## AUFGABE 1:
Übernimm die folgenden Datensätze Zeile für Zeile ohne jede Änderung.

## TEXTAUSZUG:
Als String behalten und dann mittels

String#toCharArray in ein Array zerlegen. Schon haste alle Zahlen einzeln


----------



## lordsaibo (25. Nov 2006)

problem ist dass bei mir der wert ein int sein muss weil die zahl noch in der main methode verrächnet wird. kann ich ein char vergleichen? weil das ist ja keine echte zahl oder? 


das meintest du oder:



> toCharArray
> 
> public char[] toCharArray()
> 
> ...


----------



## byte (25. Nov 2006)

1 RHS = zahl % 10
2 zahl /= 10
3 GOTO 1


----------



## lordsaibo (25. Nov 2006)

bin java anfänger? was soll das sein? :bahnhof:


----------



## SlaterB (25. Nov 2006)

wenn du 1234 hast
dann ist
1234 % 10 = 4
1234 / 10 = 123

wiederhole (GOTO 1):
123 % 10 = 3
123 / 10 = 12

usw. so kriegst du alle Ziffern


-------
mit charAt bekommst du
'1'
'2'
'3'
'4'

diese chars kann man in ints umwandeln,
int i = (int) char;
für '1' bekommst du dann zwar nicht direkt 1 sondern 49 oder so (testen!),
aber wenn du dann einfach 48 abziehst, dann hast du die Ziffer,
zum Glück ist das eine konstante Zahl die für alle Ziffern abzuziehen ist,

also gibt viele Wege,
vor allem kennt man die selber wenn man ordenlich mit einem Buch lernt


----------

## EXTRAHIERTE DATEN:
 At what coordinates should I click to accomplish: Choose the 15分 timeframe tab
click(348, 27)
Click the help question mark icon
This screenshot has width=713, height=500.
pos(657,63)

## AUFGABE 2:
Nenne alle Benutzernamen, unter denen im Textauszug Beiträge stehen, jeden nur einmal.

## ERWARTETE AUSGABE 1:
 At what coordinates should I click to accomplish: Choose the 15分 timeframe tab
click(348, 27)
Click the help question mark icon
This screenshot has width=713, height=500.
pos(657,63)

## ERWARTETE AUSGABE 2:
lordsaibo, byte, SlaterB